▶ What is needed
Could you repeat exactly the lines below, from the line containing "This screenshot has width=800, height=533." through the last one, both included, while leaving out any pictures?

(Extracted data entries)
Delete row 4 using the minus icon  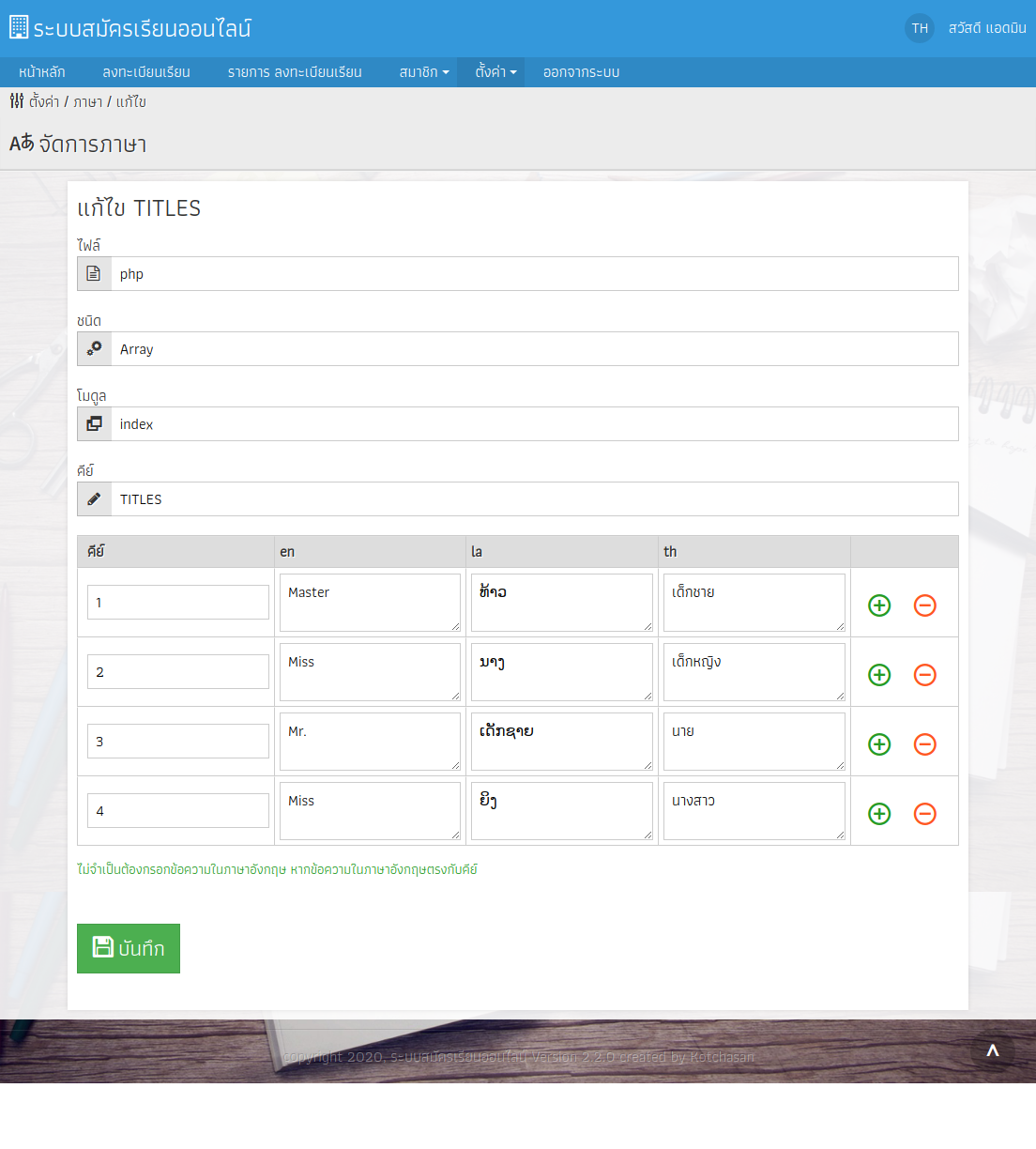click(x=924, y=814)
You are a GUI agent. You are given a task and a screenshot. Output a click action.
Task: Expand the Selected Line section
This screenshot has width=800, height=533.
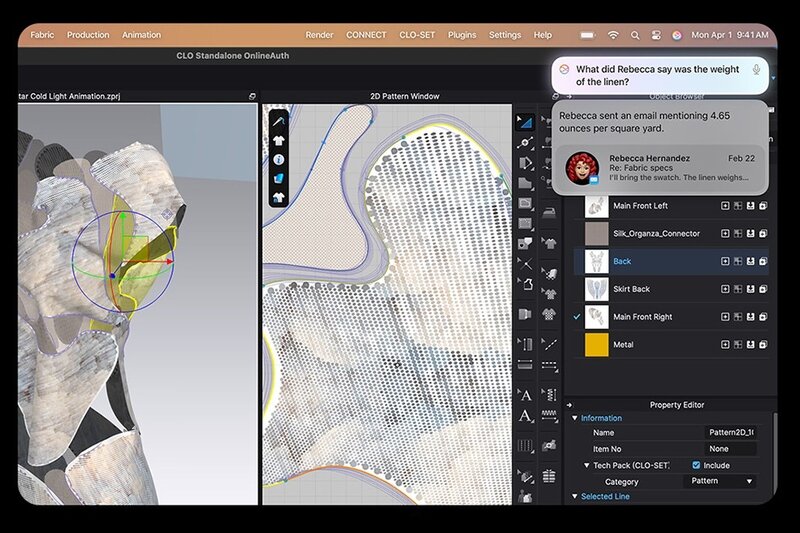coord(575,497)
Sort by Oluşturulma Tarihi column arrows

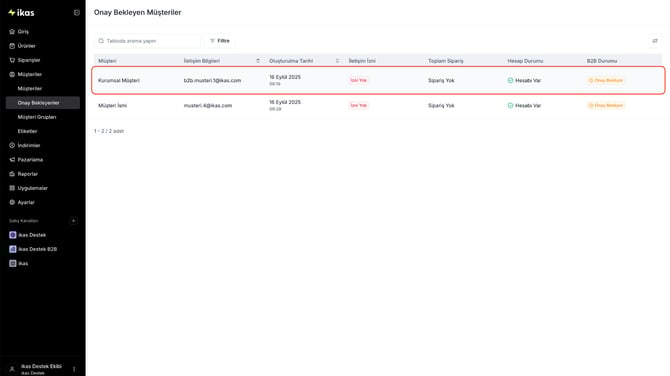(338, 61)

▶ Final answer
This screenshot has width=800, height=533.
coord(575,497)
Sort by Oluşturulma Tarihi column arrows

(338, 61)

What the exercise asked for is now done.